Ansonsten passt alles sehr gut - den Aufpreis für die MSI finde ich viel zu viel, wüsste nicht, was die klar besser sein sollte als die Gigabyte, im Gegenteil: die Gigabyte hat sogar mehr Takt.


----------



## ArkLexar (15. November 2016)

Ok, beim Gehäuse läuft es dann klar auf das Be Quiet hinaus. Passt.

Blu-ray-Laufwerk ist mir aus diversen Gründen wichtig bzw. ich möchte aktuell noch nicht auf ein optisches Laufwerk verzichten. Allerdings muss es nicht zwingend ein Blu-ray-Brenner sein, da ich weder DVDs noch Blu-rays brenne. Dafür verwende ich dann auch andere Datenträger (USB-Sticks, externe Festplatten etc.).
Der Router ist schnell. 1300 und unterstützt den ac-Standard. Das war auch der Grund, weshalb ich diese Karte gewählt habe und keine andere. Da der Router im anderen Stock steht ist eine direkte Kabelverbindung nicht möglich, aktuell nutze ich dLan (oder wie man das übers Stromnetz nennt). Funktioniert ganz gut, aber habe regelmäßig Verbindungsabbrüche.

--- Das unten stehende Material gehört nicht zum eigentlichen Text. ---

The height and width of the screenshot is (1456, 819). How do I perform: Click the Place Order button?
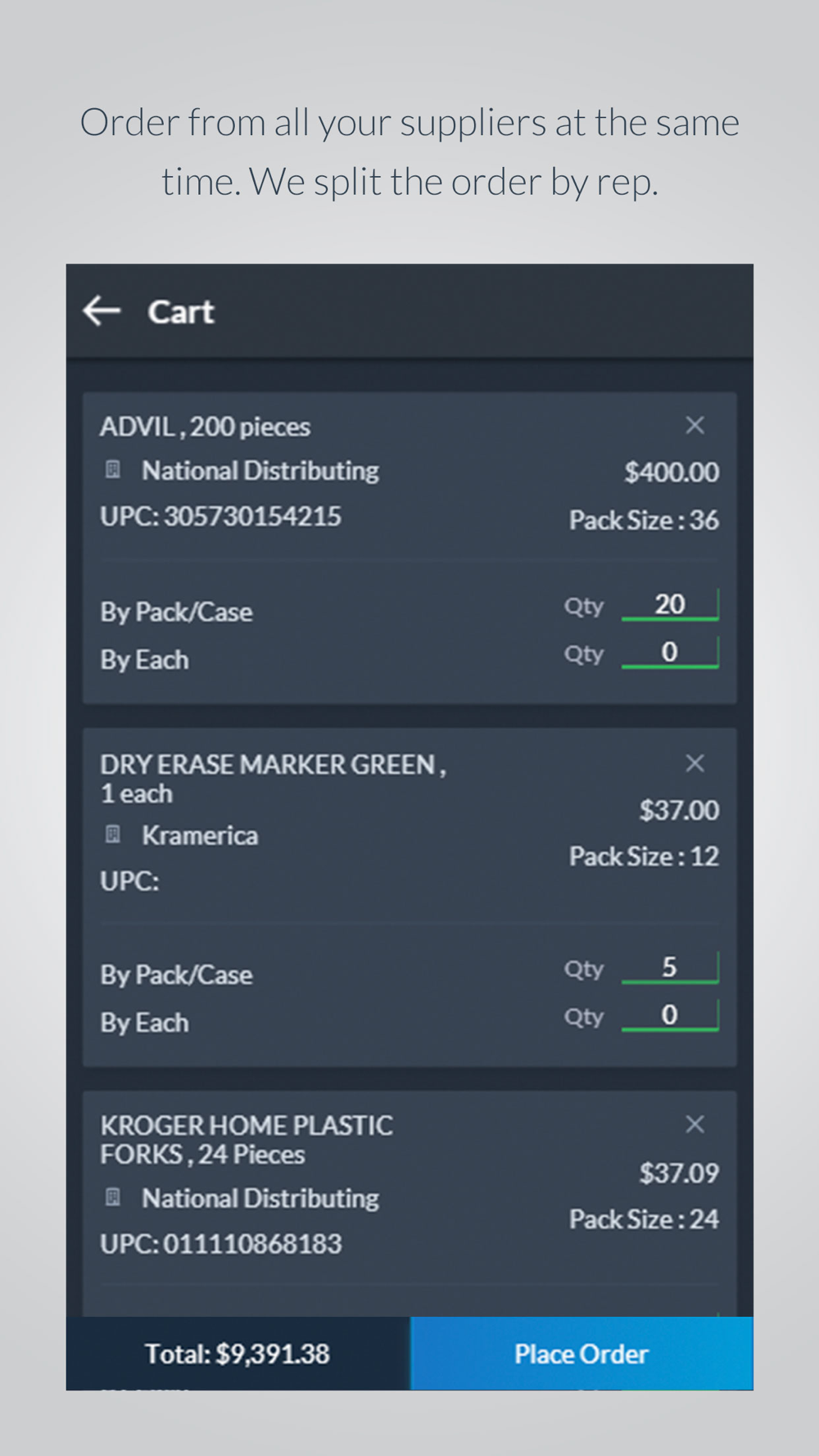pyautogui.click(x=581, y=1354)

Bei der Grafikkarte bin ich mir allerdings wieder etwas unsicher, nachdem ich Kommentare/Bewertungen zur Gigabyte GeForce GTX 1070 Gaming G1 Aktiv gelesen habe. Dort ist teilweise die Meinung, die Karte sei leise, andere meinen sie sei laut. Auch von Spulenfiepen (was muss man sich darunter vorstellen?) berichten einige. Laut einem Test kommt die Karte unter Last auf 41 dB(A)...kann das jemand ungefähr einschätzen?


----------



## Herbboy (15. November 2016)

ArkLexar schrieb:


> Ok, beim Gehäuse läuft es dann klar auf das Be Quiet hinaus. Passt.
> 
> Blu-ray-Laufwerk ist mir aus diversen Gründen wichtig bzw. ich möchte aktuell noch nicht auf ein optisches Laufwerk verzichten. Allerdings muss es nicht zwingend ein Blu-ray-Brenner sein, da ich weder DVDs noch Blu-rays brenne.

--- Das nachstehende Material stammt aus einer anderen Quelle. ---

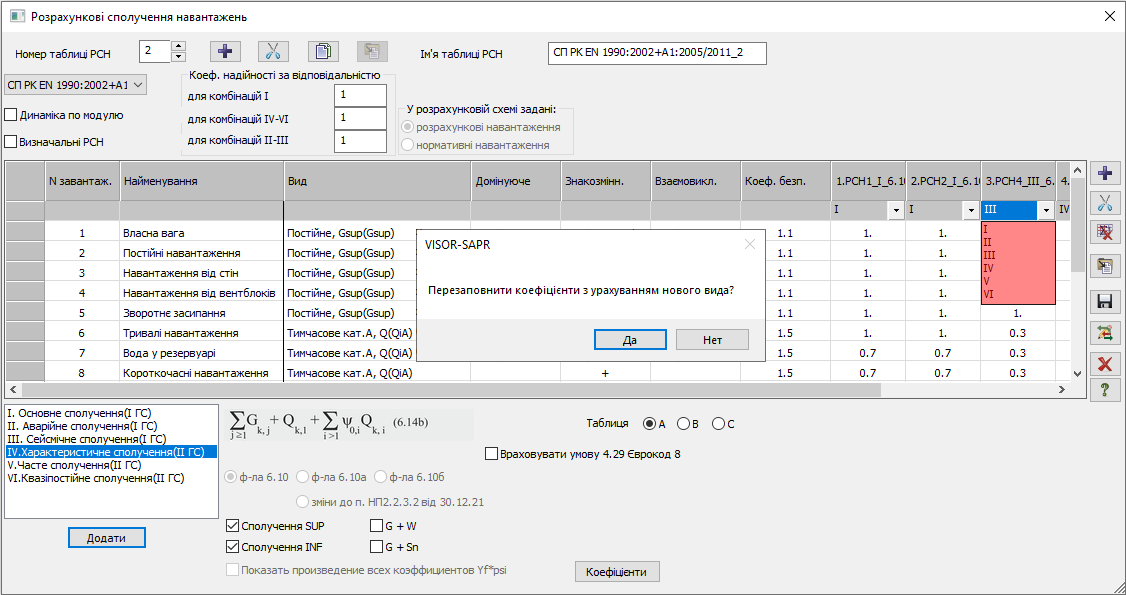Toggle the Сполучення SUP checkbox
Image resolution: width=1126 pixels, height=595 pixels.
pyautogui.click(x=233, y=526)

 dann nimm doch einen normales DVD-Laufwerk - selbst Brenner kosten nur noch 12-13€. BD schauen würde ich aber echt nicht am PC, da ist ein Player inzwischen günstiger als so ein Brenner-Laufwerk, und zudem läuft der dann auch. Bei den Laufwerken muss man manchmal noch ne Software dazukaufen und/oder es gibt irgendwelche Probleme, vor allem wg. Kopierschutz verursacht.



> Dafür verwende ich dann auch andere Datenträger (USB-Sticks, externe Festplatten etc.).
> Der Router ist schnell. 1300 und unterstützt den ac-Standard. Das war auch der Grund, weshalb ich diese Karte gewählt habe und keine andere. Da der Router im anderen Stock steht ist eine direkte Kabelverbindung nicht möglich, aktuell nutze ich dLan (oder wie man das übers Stromnetz nennt). Funktioniert ganz gut, aber habe regelmäßig Verbindungsabbrüche.


 Die Karte scheint aber nicht so schnell zu sein, wie es bei mindfactory steht: das müsste diese Karte sein TP-Link Archer T6E Preisvergleich | Geizhals Deutschland   allerdings frag ich mich, wozu mehr als 500-600mbit wichtig sind. Mehr als 100-200mbit wirst du ja beim Internet sicher nicht haben, oder?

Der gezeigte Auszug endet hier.